Adaptation of a plasmapheresis (plasma-removing) technique has solved the problem of obtaining the fresh platelets needed in large numbers for transfusion into patients to prevent or stop hemorrhage. Platelets and plasma are removed from whole blood and the red cells promptly returned to the donor in one continuous operation. The advantage of this procedure is that it permits donors to give platelets as often as twice a week for periods up to three months; by conventional procedures, they can give blood only once every six to eight weeks. A single adult donor can provide the major portion of the platelets required by a child with leukemia.
The use of platelet transfusions has resulted in substantial reduction in the frequency of death from hemorrhage, and has not only kept patients alive until drugs could take effect but permitted increased opportunity for use of effective drugs that depress platelet production. Frequently, in the major leukemia centers, transfusions are given as a preventive measure whenever the platelet count falls to dangerously low levels.
The transfusion of white blood cells for treatment of some infections is a more difficult problem. Antibiotics are also employed for this purpose, but in the absence of competent white cells they are often not effective.
Normal donors have few circulating white cells compared with red cells and platelets. However, the National Cancer Institute is sponsoring the development of a continuous flow blood-cell separator which is expected to produce adequate amounts of these white blood cells from normal donors. Essentially the instrument utilizes a centrifuge that operates on the principle that the blood components have different densities. Blood is separated into three main fractions—plasma, red blood cells, and white blood cells. The blood-cell separator is designed to operate on a continuous flow basis, and when fully developed will draw a donor's blood, remove white cells, and return the other elements to the donor. The blood will flow in a closed system from a vein in one arm of the donor, through the separator, to a vein in the other arm.
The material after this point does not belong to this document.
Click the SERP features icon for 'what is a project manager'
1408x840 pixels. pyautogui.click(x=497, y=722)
No more than one pint of donor's blood will be outside his body at a time. In principle, this procedure would make it possible to obtain from the blood of a single donor the granulocytes needed for one transfusion. At present more than 30 normal donors are required to obtain an adequate number of granulocytes.
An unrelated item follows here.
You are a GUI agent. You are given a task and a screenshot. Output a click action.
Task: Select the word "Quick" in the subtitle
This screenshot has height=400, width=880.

The blood cell separator, shown here, is being developed to make available for transfusion into leukemia patients adequate amounts of a type of white blood cell that combats infection. When fully developed, the separator will operate on a continuous flow basis, and will draw a donor's blood, centrifuge it to remove the white cells, and return the other blood elements to him.
In tests of the blood-cell separator on a continuous flow basis, good yields of granulocytes have been obtained from normal human volunteers. These white cells have been found viable and suitable for transfusion into patients. Preliminary results indicate that they are effective in controlling infection in a few cancer patients.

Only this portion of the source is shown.